TO DO: Within the records below, find each line that holds the string "This", then copy it.

SOURCE DATA:
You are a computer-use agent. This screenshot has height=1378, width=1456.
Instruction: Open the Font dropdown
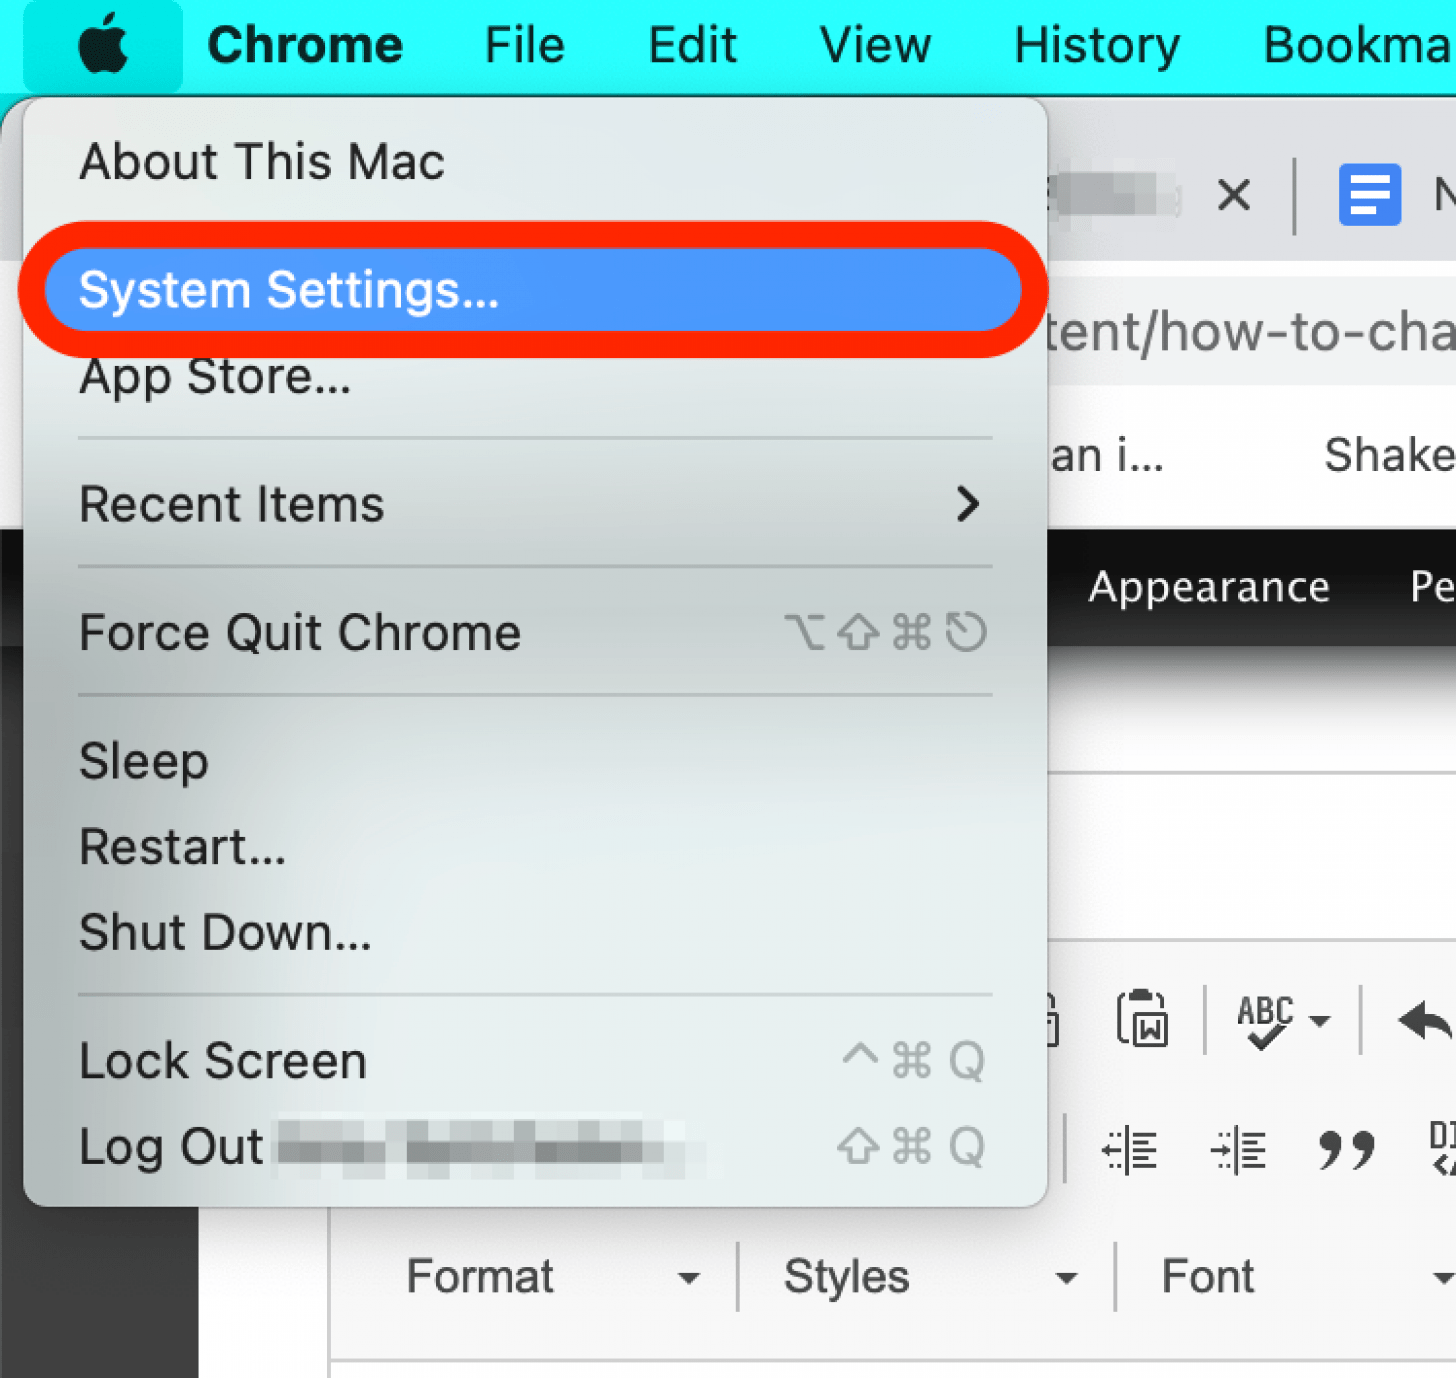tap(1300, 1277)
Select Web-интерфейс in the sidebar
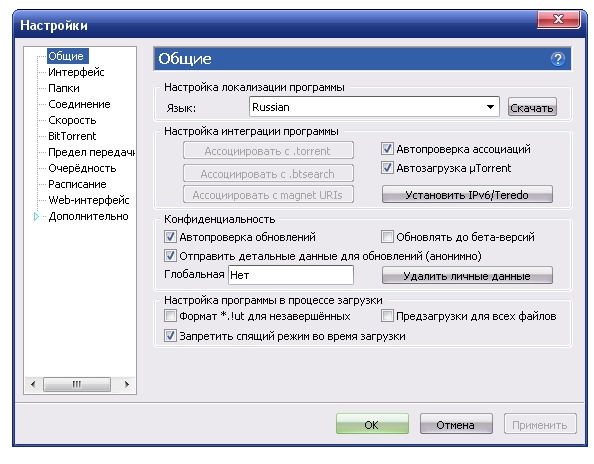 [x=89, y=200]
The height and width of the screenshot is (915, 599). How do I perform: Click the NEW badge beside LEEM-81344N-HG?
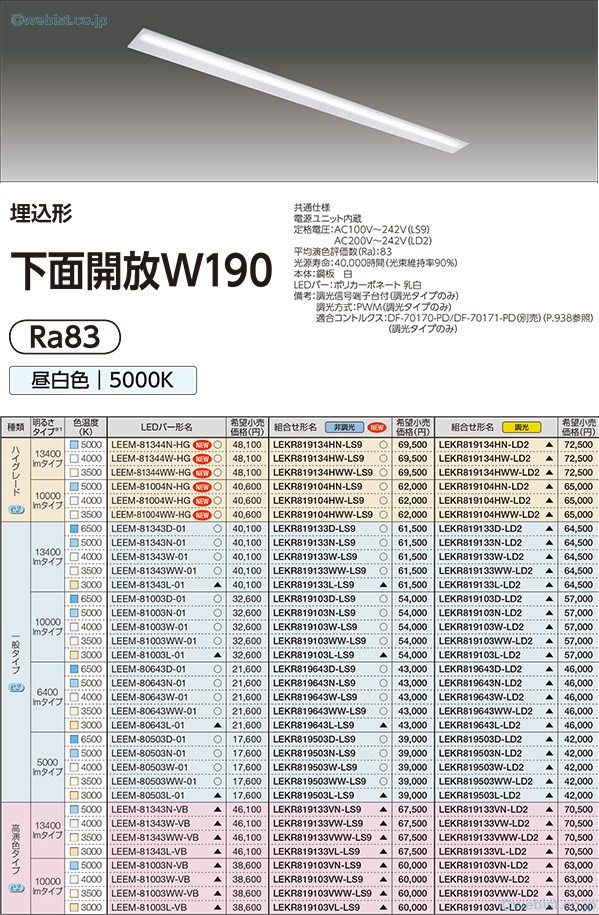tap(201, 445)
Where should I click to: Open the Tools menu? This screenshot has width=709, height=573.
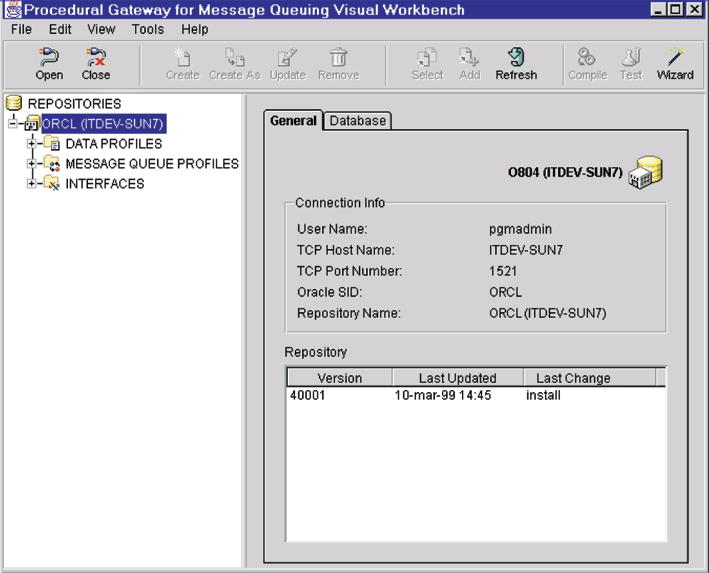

TASK ANSWER:
You are a computer-use agent. This screenshot has height=1378, width=1456.
Where should I click to: Open the Tools menu? This screenshot has width=709, height=573.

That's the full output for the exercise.